La salle polyvalente de Sublaines était devenue trop petite. Plutôt que d'ajouter un volume supplémentaire, le projet s'est tourné vers l'évidence : la grange attenante attendait sa métamorphose. L'extension s'est faite par révélation, non par addition. Le travail principal fut celui de la lumière et du lien : percer les murs, ouvrir les façades, connecter les deux faces du bâtiment. Une isolation par l'extérieur en laine de bois enveloppe désormais l'ensemble, protégeant sans étouffer.
La salle s'ouvre côté cour dans une chorégraphie spatiale : l'entrée se déploie en plusieurs séquences, matérialisée par une coursive scandée de diaphragmes. Chaque seuil accompagne le visiteur vers l'intérieur – on ne débarque pas directement dans la fête.

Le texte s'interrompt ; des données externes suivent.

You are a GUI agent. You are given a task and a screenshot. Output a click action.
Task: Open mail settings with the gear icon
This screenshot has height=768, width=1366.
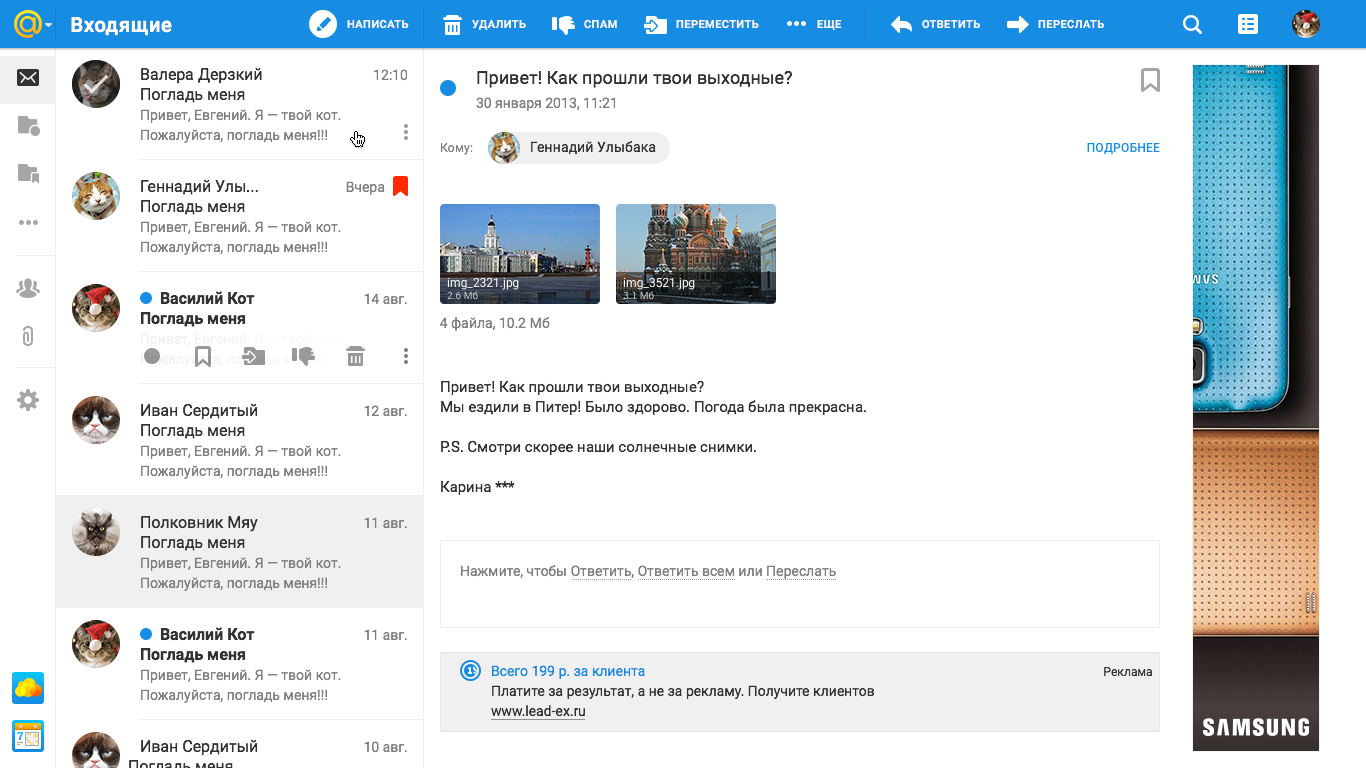pos(27,400)
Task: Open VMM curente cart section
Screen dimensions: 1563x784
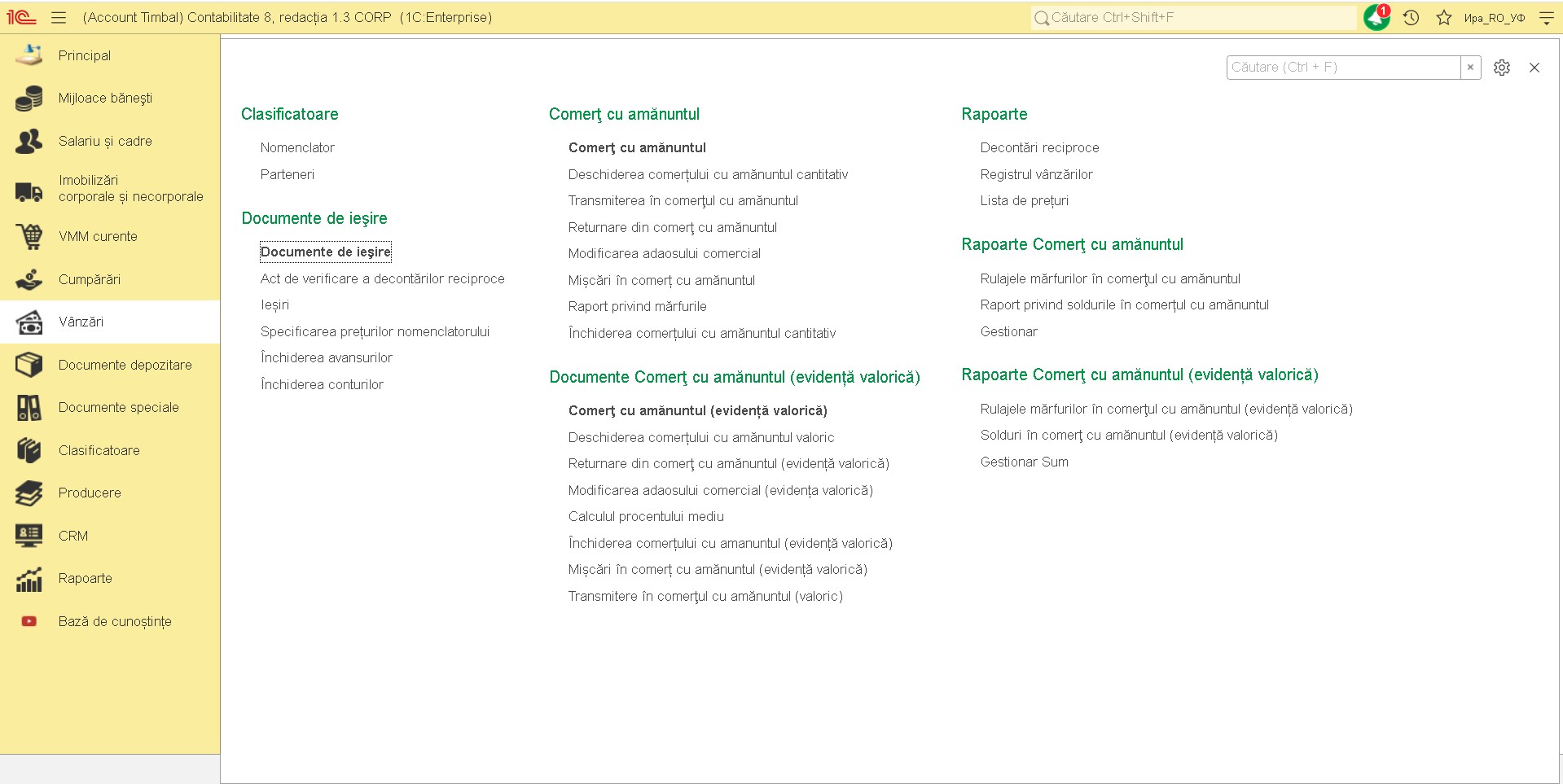Action: coord(29,236)
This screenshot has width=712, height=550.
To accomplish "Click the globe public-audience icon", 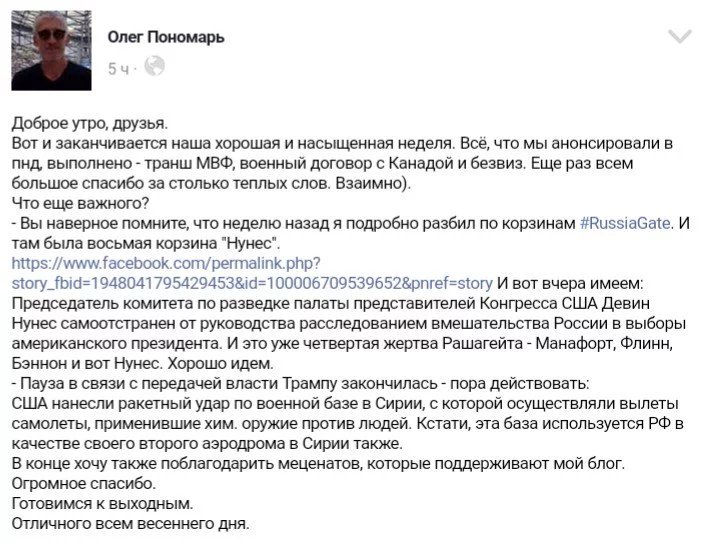I will [x=155, y=67].
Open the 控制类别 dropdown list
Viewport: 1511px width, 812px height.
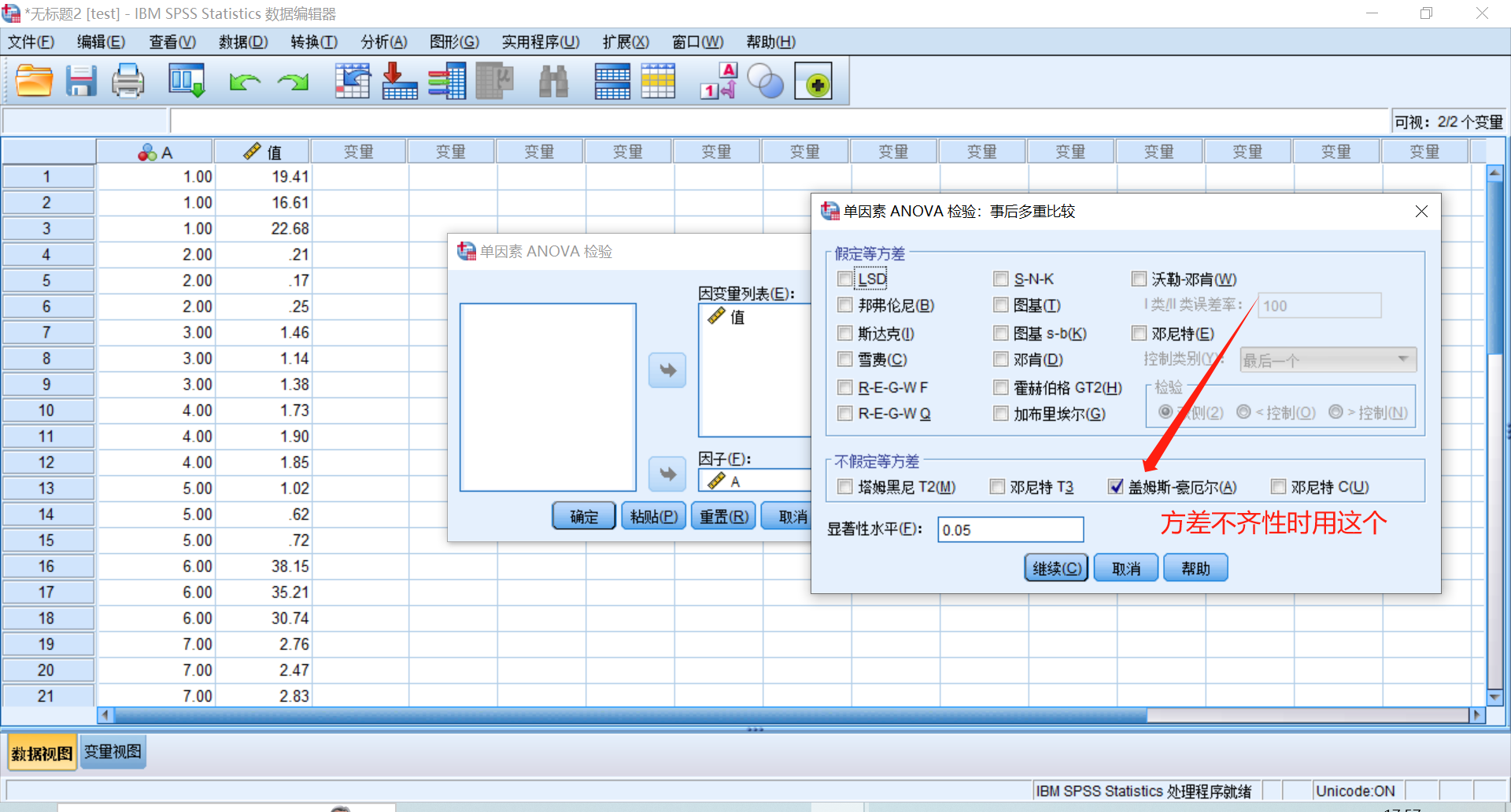tap(1328, 360)
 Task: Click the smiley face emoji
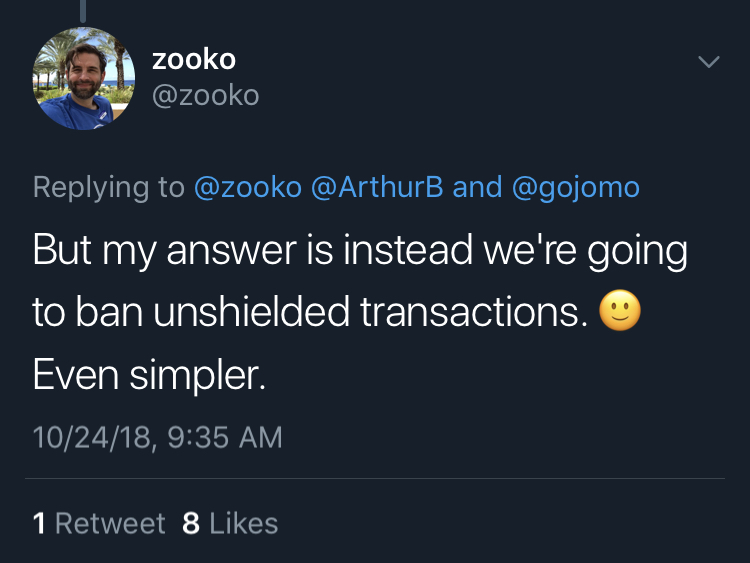pos(620,310)
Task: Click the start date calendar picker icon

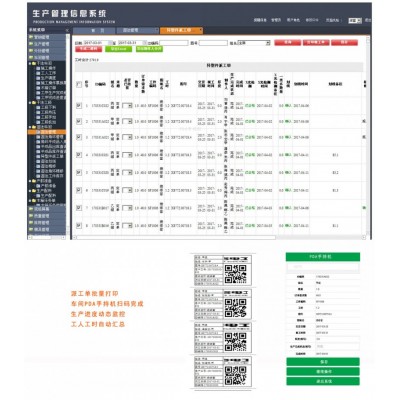Action: pos(111,43)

De l'autre côté, la salle s'ouvre sur un espace végétal plus confidentiel. Comme au théâtre : un côté public et un côté jardin, un dehors majestueux et un dehors intime. L'ensemble trouve son unité dans la salle tout en longueur et en hauteur qui connecte les deux têtes. Souple, généreuse, elle accueille banquets, concerts, assemblées, fêtes. Un lieu vivant pour une communauté vivante.